* GIVEN TASK *
Can you rewrite all the records below as a Markdown table with the columns "No." and "Text", giving each line its row number and leaving out blank lines?

···

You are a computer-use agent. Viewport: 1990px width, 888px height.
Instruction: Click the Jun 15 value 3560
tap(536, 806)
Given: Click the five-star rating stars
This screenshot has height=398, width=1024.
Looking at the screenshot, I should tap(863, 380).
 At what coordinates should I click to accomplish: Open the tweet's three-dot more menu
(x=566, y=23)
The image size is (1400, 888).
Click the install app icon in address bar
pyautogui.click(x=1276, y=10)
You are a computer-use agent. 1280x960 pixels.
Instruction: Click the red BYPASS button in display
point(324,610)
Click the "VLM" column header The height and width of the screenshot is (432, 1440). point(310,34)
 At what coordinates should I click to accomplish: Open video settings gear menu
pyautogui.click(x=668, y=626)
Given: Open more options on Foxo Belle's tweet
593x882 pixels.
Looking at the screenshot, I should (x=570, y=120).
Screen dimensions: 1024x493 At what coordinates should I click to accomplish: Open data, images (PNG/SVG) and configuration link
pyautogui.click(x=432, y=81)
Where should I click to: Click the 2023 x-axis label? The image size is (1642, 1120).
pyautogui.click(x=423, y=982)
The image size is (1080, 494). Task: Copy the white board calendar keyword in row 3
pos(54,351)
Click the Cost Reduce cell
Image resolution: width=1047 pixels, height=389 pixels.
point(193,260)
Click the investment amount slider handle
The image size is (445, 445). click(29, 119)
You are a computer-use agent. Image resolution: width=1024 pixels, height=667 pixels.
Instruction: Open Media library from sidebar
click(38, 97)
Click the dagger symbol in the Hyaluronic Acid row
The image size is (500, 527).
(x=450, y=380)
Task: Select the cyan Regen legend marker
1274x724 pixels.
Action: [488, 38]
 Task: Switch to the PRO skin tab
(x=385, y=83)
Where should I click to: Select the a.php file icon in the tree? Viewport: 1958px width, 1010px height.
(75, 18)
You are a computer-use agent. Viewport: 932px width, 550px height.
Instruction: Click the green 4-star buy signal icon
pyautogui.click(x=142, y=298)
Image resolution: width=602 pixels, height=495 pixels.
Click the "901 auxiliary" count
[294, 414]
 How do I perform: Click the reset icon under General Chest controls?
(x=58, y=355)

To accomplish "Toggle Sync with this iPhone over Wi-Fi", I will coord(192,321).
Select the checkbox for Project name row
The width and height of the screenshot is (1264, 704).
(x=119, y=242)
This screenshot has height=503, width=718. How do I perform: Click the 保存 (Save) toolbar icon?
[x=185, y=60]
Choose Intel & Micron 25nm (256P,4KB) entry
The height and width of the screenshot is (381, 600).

···

* SOLUTION *
| No. | Text |
|---|---|
| 1 | You are a computer-use agent. Viewport: 1990px width, 888px height. |
| 2 | Instruction: Click the Jun 15 value 3560 |
| 3 | tap(536, 806) |
| 4 | Given: Click the five-star rating stars |
| 5 | This screenshot has height=398, width=1024. |
| 6 | Looking at the screenshot, I should tap(863, 380). |
| 7 |  At what coordinates should I click to accomplish: Open the tweet's three-dot more menu |
| 8 | (x=566, y=23) |
| 9 | The image size is (1400, 888). |
| 10 | Click the install app icon in address bar |
| 11 | pyautogui.click(x=1276, y=10) |
| 12 | You are a computer-use agent. 1280x960 pixels. |
| 13 | Instruction: Click the red BYPASS button in display |
| 14 | point(324,610) |
| 15 | Click the "VLM" column header The height and width of the screenshot is (432, 1440). point(310,34) |
| 16 |  At what coordinates should I click to accomplish: Open video settings gear menu |
| 17 | pyautogui.click(x=668, y=626) |
| 18 | Given: Open more options on Foxo Belle's tweet |
| 19 | 593x882 pixels. |
| 20 | Looking at the screenshot, I should (x=570, y=120). |
| 21 | Screen dimensions: 1024x493 At what coordinates should I click to accomplish: Open data, images (PNG/SVG) and configuration link |
| 22 | pyautogui.click(x=432, y=81) |
| 23 | Where should I click to: Click the 2023 x-axis label? The image size is (1642, 1120). |
| 24 | pyautogui.click(x=423, y=982) |
| 25 | The image size is (1080, 494). Task: Copy the white board calendar keyword in row 3 |
| 26 | pos(54,351) |
| 27 | Click the Cost Reduce cell |
| 28 | Image resolution: width=1047 pixels, height=389 pixels. |
| 29 | point(193,260) |
| 30 | Click the investment amount slider handle |
| 31 | The image size is (445, 445). click(29, 119) |
| 32 | You are a computer-use agent. Image resolution: width=1024 pixels, height=667 pixels. |
| 33 | Instruction: Open Media library from sidebar |
| 34 | click(38, 97) |
| 35 | Click the dagger symbol in the Hyaluronic Acid row |
| 36 | The image size is (500, 527). |
| 37 | (x=450, y=380) |
| 38 | Task: Select the cyan Regen legend marker |
| 39 | 1274x724 pixels. |
| 40 | Action: [488, 38] |
| 41 |  Task: Switch to the PRO skin tab |
| 42 | (x=385, y=83) |
| 43 | Where should I click to: Select the a.php file icon in the tree? Viewport: 1958px width, 1010px height. |
| 44 | (75, 18) |
| 45 | You are a computer-use agent. Viewport: 932px width, 550px height. |
| 46 | Instruction: Click the green 4-star buy signal icon |
| 47 | pyautogui.click(x=142, y=298) |
| 48 | Image resolution: width=602 pixels, height=495 pixels. |
| 49 | Click the "901 auxiliary" count |
| 50 | [294, 414] |
| 51 |  How do I perform: Click the reset icon under General Chest controls? |
| 52 | (x=58, y=355) |
| 53 | To accomplish "Toggle Sync with this iPhone over Wi-Fi", I will coord(192,321). |
| 54 | Select the checkbox for Project name row |
| 55 | The width and height of the screenshot is (1264, 704). |
| 56 | (x=119, y=242) |
| 57 | This screenshot has height=503, width=718. How do I perform: Click the 保存 (Save) toolbar icon? |
| 58 | [x=185, y=60] |
| 59 | Choose Intel & Micron 25nm (256P,4KB) entry |
| 60 | The height and width of the screenshot is (381, 600). |